• _Quoted text_:
====================

Risto and John, thanks for your feedback, you got me to where I was
generating the alerts. I get
Today I was trying to throw in a wrinkle: To include in the report all
of the related log messages so that the alert, and especially the
all-clear alert, would provide more context to the recipient. This gets
me close, the NFS-Alert:$client:$server:$filesystem context gets thrown
away at some point.
type = Single
ptype = regexp
continue = takenext
pattern = ([^ ]+) kernel: (newnfs|nfs) server ([^:]+):([^:]+): not
responding
desc = NFS problem between client $1 and server $3 on filesystem $4
action = add NFS:$1:$3:$4 $0
type = Single
ptype = regexp
continue = takenext
pattern = ([^ ]+) kernel: (newnfs|nfs) server ([^:]+):([^:]+): not
responding
context = NFS-Alert:$1:$3:$4
desc = NFS problem between client $1 and server $3 on filesystem $4
action = add NFS-Alert:$1:$3:$4 $0
type = PairWithWindow
ptype = regexp
continue = takenext
pattern = ([^ ]+) kernel: (newnfs|nfs) server ([^:]+):([^:]+): not
responding
context = !NFS-Alert:$1:$3:$4
desc = NFS problem between client $1 and server $3 on filesystem $4
action = create NFS-Alert:$1:$3:$4; \
exists %nfs NFS:$1:$3:$4; \
if %nfs (copy NFS:$1:$3:$4 %nfs; add NFS-Alert:$1:$3:$4 %nfs); \
report NFS-Alert:$1:$3:$4 /usr/bin/mail -s "NFS extended
problems on $1" rand
ptype2 = regexp
continue2 = takenext
pattern2 = "$1 kernel: (newnfs|nfs) server $2:$3: is alive again
desc2 = NFS working between client $1 and server $3 on filesystem $4
action2 = none
window = 30
type = Single
ptype = regexp
continue = takenext
pattern = ([^ ]+) kernel: (newnfs|nfs) server ([^:]+):([^:]+): is alive
again
desc = NFS now working between client $1 and server $2 on filesystem $3
action = add NFS-Alert:$1:$3:$4 $0; \
report NFS-Alert:$1:$3:$4 /usr/bin/mail -s "NFS working on $1"

====================

• _Dataset content_:
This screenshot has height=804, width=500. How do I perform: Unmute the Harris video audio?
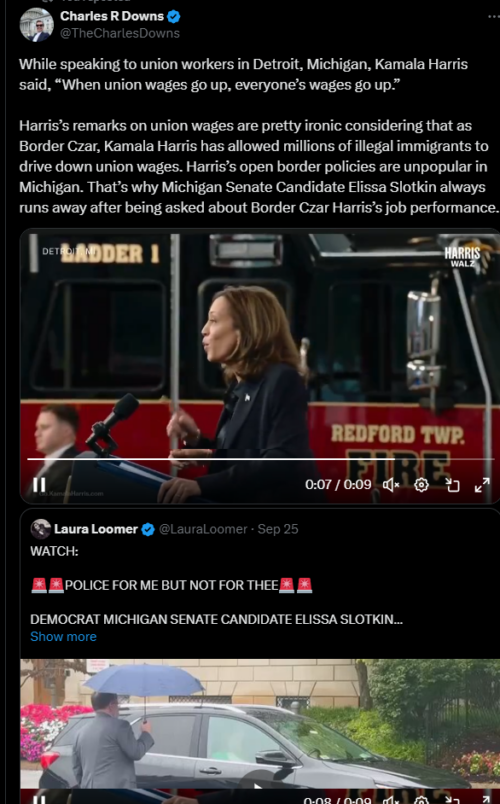pos(391,485)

====================

• _Problem to work on_:
Reproduce the stretch of the NFS alert post from "Risto and John, thanks" through "at some point.".

• _Response_:
Risto and John, thanks for your feedback, you got me to where I was
generating the alerts. I get
Today I was trying to throw in a wrinkle: To include in the report all
of the related log messages so that the alert, and especially the
all-clear alert, would provide more context to the recipient. This gets
me close, the NFS-Alert:$client:$server:$filesystem context gets thrown
away at some point.